- _Task statement_: Filter the records below and copy out every line that contains the string "size".

Saved data entries:

<<<<

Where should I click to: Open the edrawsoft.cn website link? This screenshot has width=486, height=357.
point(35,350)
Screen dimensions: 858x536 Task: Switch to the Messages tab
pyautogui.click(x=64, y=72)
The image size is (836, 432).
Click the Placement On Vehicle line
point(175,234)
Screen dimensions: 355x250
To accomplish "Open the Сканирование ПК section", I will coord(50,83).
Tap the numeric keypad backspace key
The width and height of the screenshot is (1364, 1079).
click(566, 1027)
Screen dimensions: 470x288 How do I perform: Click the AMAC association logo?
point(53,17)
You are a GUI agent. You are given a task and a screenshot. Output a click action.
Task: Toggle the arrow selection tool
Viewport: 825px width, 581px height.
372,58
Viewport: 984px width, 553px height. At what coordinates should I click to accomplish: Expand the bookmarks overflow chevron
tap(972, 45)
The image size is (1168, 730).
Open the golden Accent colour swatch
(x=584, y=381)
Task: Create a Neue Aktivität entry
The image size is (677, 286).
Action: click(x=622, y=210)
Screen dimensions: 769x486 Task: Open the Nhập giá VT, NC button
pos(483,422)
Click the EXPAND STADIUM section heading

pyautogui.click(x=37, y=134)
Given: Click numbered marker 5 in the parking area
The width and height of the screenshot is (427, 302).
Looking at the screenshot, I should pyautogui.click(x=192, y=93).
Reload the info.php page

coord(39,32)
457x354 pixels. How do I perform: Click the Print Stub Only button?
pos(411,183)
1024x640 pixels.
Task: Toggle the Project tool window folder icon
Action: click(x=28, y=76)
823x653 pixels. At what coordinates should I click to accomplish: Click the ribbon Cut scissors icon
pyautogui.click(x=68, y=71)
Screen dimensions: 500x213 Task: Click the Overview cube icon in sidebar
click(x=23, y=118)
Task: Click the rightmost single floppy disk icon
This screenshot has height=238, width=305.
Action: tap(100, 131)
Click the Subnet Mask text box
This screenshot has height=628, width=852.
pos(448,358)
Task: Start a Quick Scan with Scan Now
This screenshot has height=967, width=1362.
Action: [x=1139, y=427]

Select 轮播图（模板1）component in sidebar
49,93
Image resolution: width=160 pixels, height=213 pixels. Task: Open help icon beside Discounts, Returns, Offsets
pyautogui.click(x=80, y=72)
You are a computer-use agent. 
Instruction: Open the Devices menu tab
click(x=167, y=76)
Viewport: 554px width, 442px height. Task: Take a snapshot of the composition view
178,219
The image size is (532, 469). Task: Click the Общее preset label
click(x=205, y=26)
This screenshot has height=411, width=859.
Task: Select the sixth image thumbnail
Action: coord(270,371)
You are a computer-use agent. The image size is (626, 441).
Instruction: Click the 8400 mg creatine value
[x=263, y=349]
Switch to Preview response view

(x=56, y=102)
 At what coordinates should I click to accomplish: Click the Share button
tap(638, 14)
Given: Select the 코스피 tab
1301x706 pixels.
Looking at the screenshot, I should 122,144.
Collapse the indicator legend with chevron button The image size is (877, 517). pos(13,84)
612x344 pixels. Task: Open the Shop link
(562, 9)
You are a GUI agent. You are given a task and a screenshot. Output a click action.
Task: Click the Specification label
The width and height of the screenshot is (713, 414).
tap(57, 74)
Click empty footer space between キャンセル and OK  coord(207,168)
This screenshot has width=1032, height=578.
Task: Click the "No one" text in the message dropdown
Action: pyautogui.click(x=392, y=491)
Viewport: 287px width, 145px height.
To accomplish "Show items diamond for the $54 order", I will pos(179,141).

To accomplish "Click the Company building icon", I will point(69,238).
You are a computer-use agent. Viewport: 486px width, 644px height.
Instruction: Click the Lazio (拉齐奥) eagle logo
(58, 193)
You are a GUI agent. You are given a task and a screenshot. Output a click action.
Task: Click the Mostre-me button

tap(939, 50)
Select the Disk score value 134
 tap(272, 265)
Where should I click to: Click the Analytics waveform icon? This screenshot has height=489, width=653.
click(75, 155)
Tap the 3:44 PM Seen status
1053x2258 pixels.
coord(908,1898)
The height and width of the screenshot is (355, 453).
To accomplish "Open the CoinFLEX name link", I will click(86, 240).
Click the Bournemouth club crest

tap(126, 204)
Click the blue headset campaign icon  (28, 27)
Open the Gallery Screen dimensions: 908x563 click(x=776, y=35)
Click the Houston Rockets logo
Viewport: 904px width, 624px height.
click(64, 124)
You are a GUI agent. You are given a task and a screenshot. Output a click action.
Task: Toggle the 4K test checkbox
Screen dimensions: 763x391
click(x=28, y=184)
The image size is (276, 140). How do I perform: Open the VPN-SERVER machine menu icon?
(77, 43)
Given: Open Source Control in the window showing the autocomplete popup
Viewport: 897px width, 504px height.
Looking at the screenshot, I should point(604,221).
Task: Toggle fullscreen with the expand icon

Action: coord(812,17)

>>>>

- _Full response_:
The image size is (836, 432).
The image size is (1168, 730).
The image size is (677, 286).
The image size is (532, 469). Task: Click the Общее preset label
You are a computer-use agent. The image size is (626, 441).
Collapse the indicator legend with chevron button The image size is (877, 517). pos(13,84)
The image size is (276, 140). How do I perform: Open the VPN-SERVER machine menu icon?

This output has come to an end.